At the end of a long day of press in New York City, Kapranos is in an undeniably good mood, speaking quickly and excitedly about his band’s third album, Tonight: Franz Ferdinand. For a man whose band’s last album, 2005’s You Could Have It So Much Better, debuted at the #1 slot on the U.K. album charts, he’s an incredibly humble and approachable figure. But as much as he seems to be a man who truly loves every aspect of life as an international rock star, he admits that after three and a half years of tireless recording and touring, the members of Franz Ferdinand badly needed a vacation. To that end, Kapranos went to Vancouver to produce an album by The Cribs. Guitarist Nick McCarthy disappeared into South America for a few months. Drummer Paul Thomson played with Scottish band Correcto. But, ultimately, they found their escape in the rhythms and grooves of dance music.

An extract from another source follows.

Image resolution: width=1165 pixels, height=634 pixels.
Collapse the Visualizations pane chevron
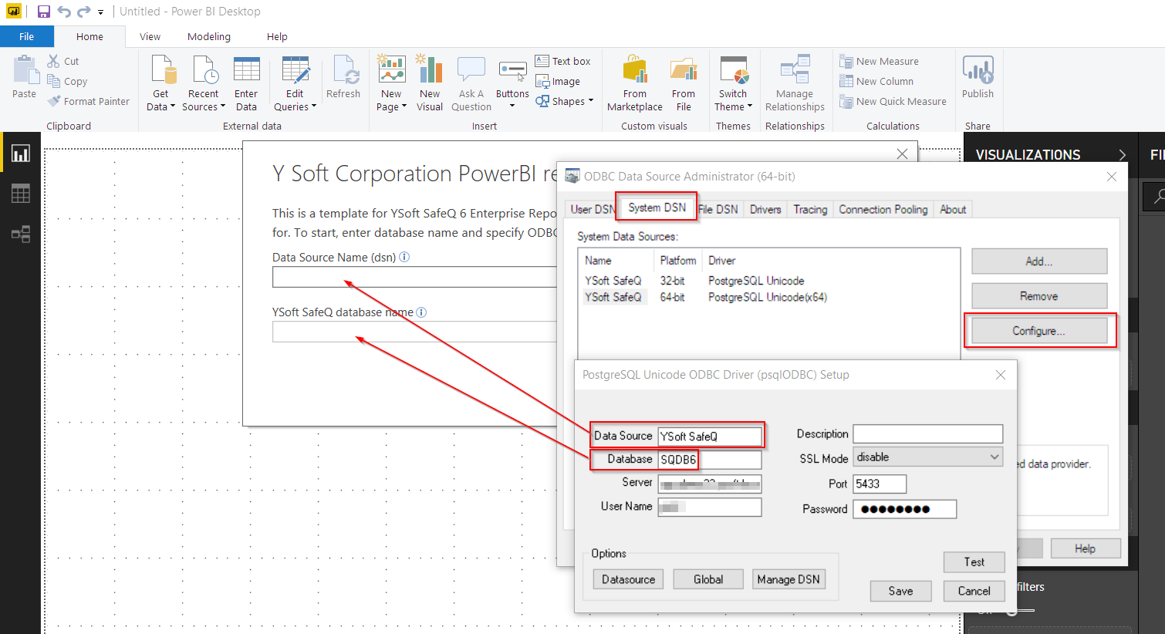1122,155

“There were a couple of things we were listening to, like the full version of ‘Sex Machine’ by James Brown,” Kapranos explains. “It’s like a 15-minute song, and the single is three minutes edited down from those 15 minutes. Same with ‘Ghost Town’ from The Specials. I heard the master tapes of that, and the original is about 20 minutes long, and they’ve obviously cut out the raw elements of the song from one long jam. That’s one technique that we’ve used, particularly because we were trying to do songs that were of a slower tempo, the tempo of your heartbeat, the tempo that puts you into a trance and hypnotizes you.”

Recorded in an old town hall in Glasgow over the course of a year and a half, Tonight is not a modern dance album by any standard. There are no drum loops or processed vocals. There are no hip Pro Tools production patches or click tracks. In fact, the band often recorded around one microphone, attempting to capture the sound of the building’s many rooms and the interplay of their instruments as they lost themselves in extended grooves that were edited down to three-minute songs. But while dance music often confirms its detractors’ worst suspicions, Kapranos was careful to construct an album that would reveal new layers with each listen.

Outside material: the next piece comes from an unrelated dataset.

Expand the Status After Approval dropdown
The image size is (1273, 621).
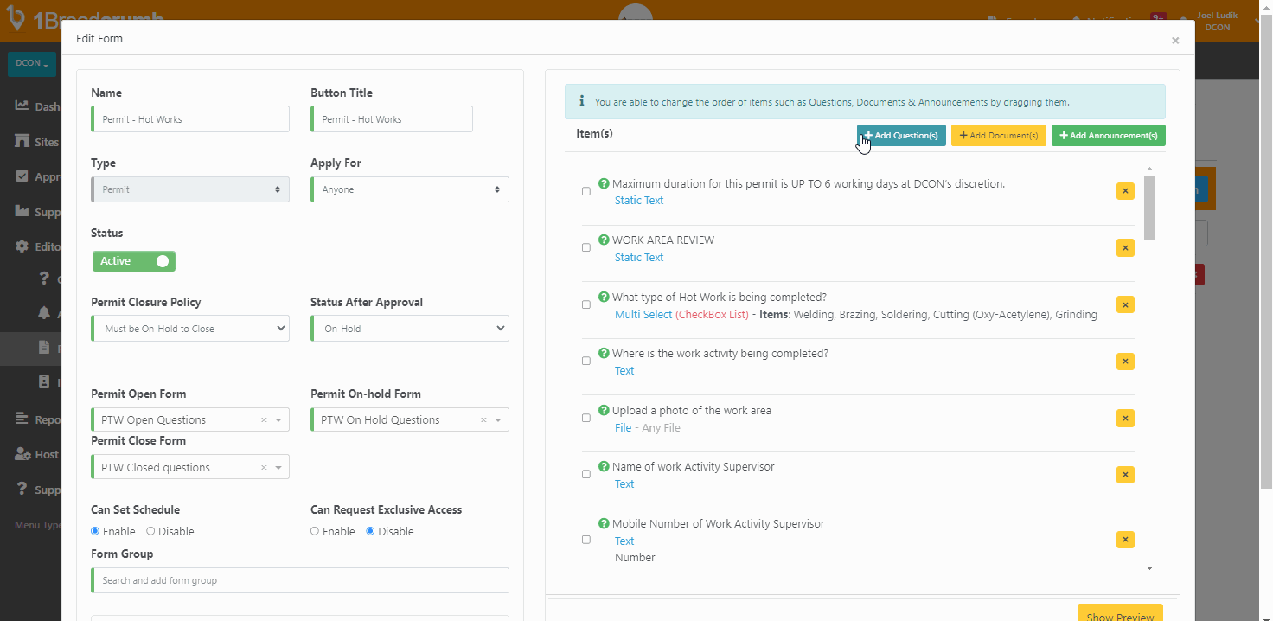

“It was the antithesis of a concept album, because a concept album is something that you determine before you start recording, and this was something that we realized after we were finished,” Kapranos explains. “We realized the songs could be structured to represent the progression of a night out or the progression of a night of abandonment, of hedonism. It’s supposed to peak like that with ‘Lucid Dreams.’ That electronic departure toward the end of that song, it’s supposed to be like that chemical rush you can get on the dance floor. Then afterwards, ‘Dream Again’ and ‘Katherine Kiss Me’ is coming down from that. ‘Katherine Kiss Me’ is the kind of mood I would take on when I was at home with dawn coming through the chink in the curtains when it was all over.”

Along the way, there are songs about kissing someone for the first time, and songs about proclaiming that you want to be alone though you know you’d be miserably lonely. There are songs about the bonds of friendship and the rejection of God. There are unfinished thoughts and ambiguous spaces. But in an album so driven by the pulsing energy of beats and hooks, will that nuance be lost?

“That’s the danger, I suppose, of making dance music,” Kapranos admits. “Maybe sometimes people won’t see anything but the beat, and that’s fine. I don’t think you can be precious about your music or dictate how people will respond to it,” he says, an artist who still seems to see himself as a member of the crowd as much as the man on the stage. “It’s just up to us to wait and see what people say.”